There is however no indication if it failed on a line when using ChatGPT, it could provide you with a slightly incorrect result.
Yeah that's always been a fear but I always dog food and I've had no issues yet
ive done it with transforming data (for example pasting a table in and asking it to turn it into LaTeX) or something and had the occasional issue with it misordering or forgetting things. It didn't take long to spot the error for me though
You could run it through thrice with a different prompt/temperature/model and pick the majority result (or exit with success on the first two passing runs).
Good idea. If the data is a list of records where the order isn't important, randomly permuting them (ETA: then sorting the final outputs) would be another option.

ETA2: Would the downvoter care to explain why? Genuinely puzzled.
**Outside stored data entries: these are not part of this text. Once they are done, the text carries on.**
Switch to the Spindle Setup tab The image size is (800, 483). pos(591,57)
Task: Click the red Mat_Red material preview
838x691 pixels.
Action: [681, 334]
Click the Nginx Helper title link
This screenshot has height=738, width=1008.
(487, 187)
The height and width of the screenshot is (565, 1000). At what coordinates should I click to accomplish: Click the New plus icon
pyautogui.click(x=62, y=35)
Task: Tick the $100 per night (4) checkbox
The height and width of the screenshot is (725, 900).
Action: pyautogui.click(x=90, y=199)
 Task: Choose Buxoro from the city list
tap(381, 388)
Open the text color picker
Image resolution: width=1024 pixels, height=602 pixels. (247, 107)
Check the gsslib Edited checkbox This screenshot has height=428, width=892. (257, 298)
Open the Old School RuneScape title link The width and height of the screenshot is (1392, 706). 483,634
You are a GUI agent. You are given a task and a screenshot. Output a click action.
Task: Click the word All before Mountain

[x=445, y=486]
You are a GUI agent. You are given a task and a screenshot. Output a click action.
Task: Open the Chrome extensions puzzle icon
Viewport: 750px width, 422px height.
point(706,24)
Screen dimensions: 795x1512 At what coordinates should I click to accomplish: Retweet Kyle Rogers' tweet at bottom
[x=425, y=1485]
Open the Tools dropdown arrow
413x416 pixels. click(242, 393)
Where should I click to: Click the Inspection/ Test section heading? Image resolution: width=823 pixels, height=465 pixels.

I have no idea how Regex became the standard. The syntax is impossible to remember unless you write regex expressions daily. Most people only rarely need regex so it needs to be relearned every time. It is also incredibly unsatisfying to write (and read).
I used it a lot for a few years decades ago, and only use it rarely now. I remember the syntax well and I am not know for having a great memory. I think its terseness suits the extreme focus of its use perfectly.
As much as I hate to hop on the AI bandwagon, this is definitely where tools like Chat GPT shine.

Not to mention, non tech people will now be able to use what once could’ve only been done with cryptic regex.

The only good thing to come out of regular expressions is https://regexcrossword.com/
What would you replace regex with?
I tried using ChatGPT (4) for format conversion. I had a draft yaml file and needed some differently structured json. Mainly with the same content.

If you just want to change the format it works. If you need more than programming skills it seems too fail duo to the amount of text.

E.g. if you have a list of items and want ChatGPT to generate a meta field which it cannot generate using simple python code it stops after 10 to 20 elements.

Thus at least the cloud version doesn't work so well here.

I also wanted it to help me fill out my i18n file with translations and plural forms. Even thought he got every word correct i needed to split it into multiple requests. Not sure if the api would have worked better (used the web frontend).

For the plural forms I finally added them myself as it was way faster for my natural language than copy pasting all the small chunks. Really hoped for more help there.

hey, if you are search for really seamless i18n with nice DX, check out https://inlang.com – js library, web editor, automation cli & vs code extension are just some of the completely free and open source offerings
Agreed. It works especially well for formatting where semantics matter, such as separating the term and definitions of flashcards. Hard to do with code, but easy with GPT.